Memory and aging effect in hierarchical spin orderings of the stage-2 $\mathrm{Co}{\mathrm{Cl}}_2$ graphite intercalation compound

Stage-2 $\mathrm{Co}{\mathrm{Cl}}_2$ graphite intercalation compound undergoes two magnetic phase transitions at $T_{cl}$ $(=7.0\mathrm{K})$ and $T_{cu}$ $(=8.9\mathrm{K})$. The aging dynamics of this compound is studied near $T_{cl}$ and $T_{cu}$. The intermediate state between $T_{cl}$ and $T_{cu}$ is characterized by a spin-glass phase extending over ferromagnetic islands. A genuine thermoremnant magnetization (TRM) measurement indicates that the memory of the specific spin configurations imprinted at temperatures between $T_{cl}$ and $T_{cu}$ during the field-cooled (FC) aging protocol can be recalled when the system is reheated at a constant heating rate. The zero-field cooled (ZFC) and TRM magnetization is examined in a series of heating and reheating processes. The magnetization shows both characteristic memory and rejuvenation effects. The time $\left(t\right)$ dependence of the relaxation rate $S_{\mathrm{ZFC}}\left(t\right)=(1∕H)\mathrm{d}{M}_{\mathrm{ZFC}}\left(t\right)∕\mathrm{d}\ln t$ after the ZFC aging protocol with a wait time $t_w$ exhibits peaks at two different characteristic times in the intermediate state between $T_{cl}$ and $T_{cu}$. This result indicates the coexistence of two types of ordered domains. The observed aging and memory effects are discussed in terms of the droplet model.

Figure 1

(Color online) (a) $T$ dependence of $M_{\mathrm{ZFC}}$, $M_{\mathrm{FC}}$, $M_{\mathrm{TRM}}$, and $\Delta M$ $(=M_{\mathrm{FC}}-M_{\mathrm{ZFC}})$ for stage-2 $\mathrm{Co}{\mathrm{Cl}}_2$ GIC. $H=1\mathrm{Oe}$. (b) $T$ dependence of $M_{\mathrm{TRM}}$ at $H_c=1.0$ and $0.15\mathrm{Oe}$ and $\Delta M$ at $H=H_c=1$ and $0.15\mathrm{Oe}$. $T_{cu}=8.9\mathrm{K}$.

- **Dataset excerpt**
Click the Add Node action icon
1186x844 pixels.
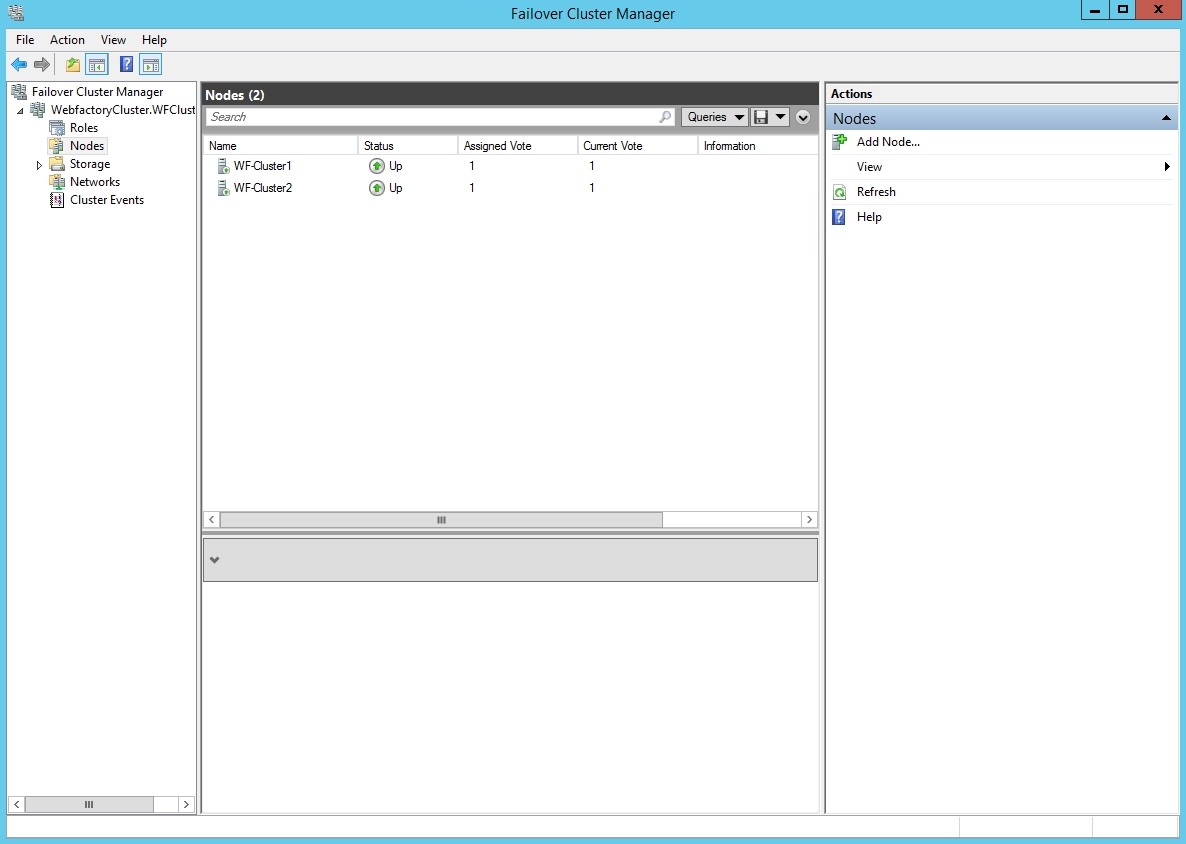pos(840,142)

- **What you have to do**
According to the passage on the stage-2 CoCl2 graphite intercalation compound, at what two temperatures does the compound undergo magnetic phase transitions? The lines after the passage are separate material, unrelated to it.

- **Expected output**
At 7.0 K and 8.9 K.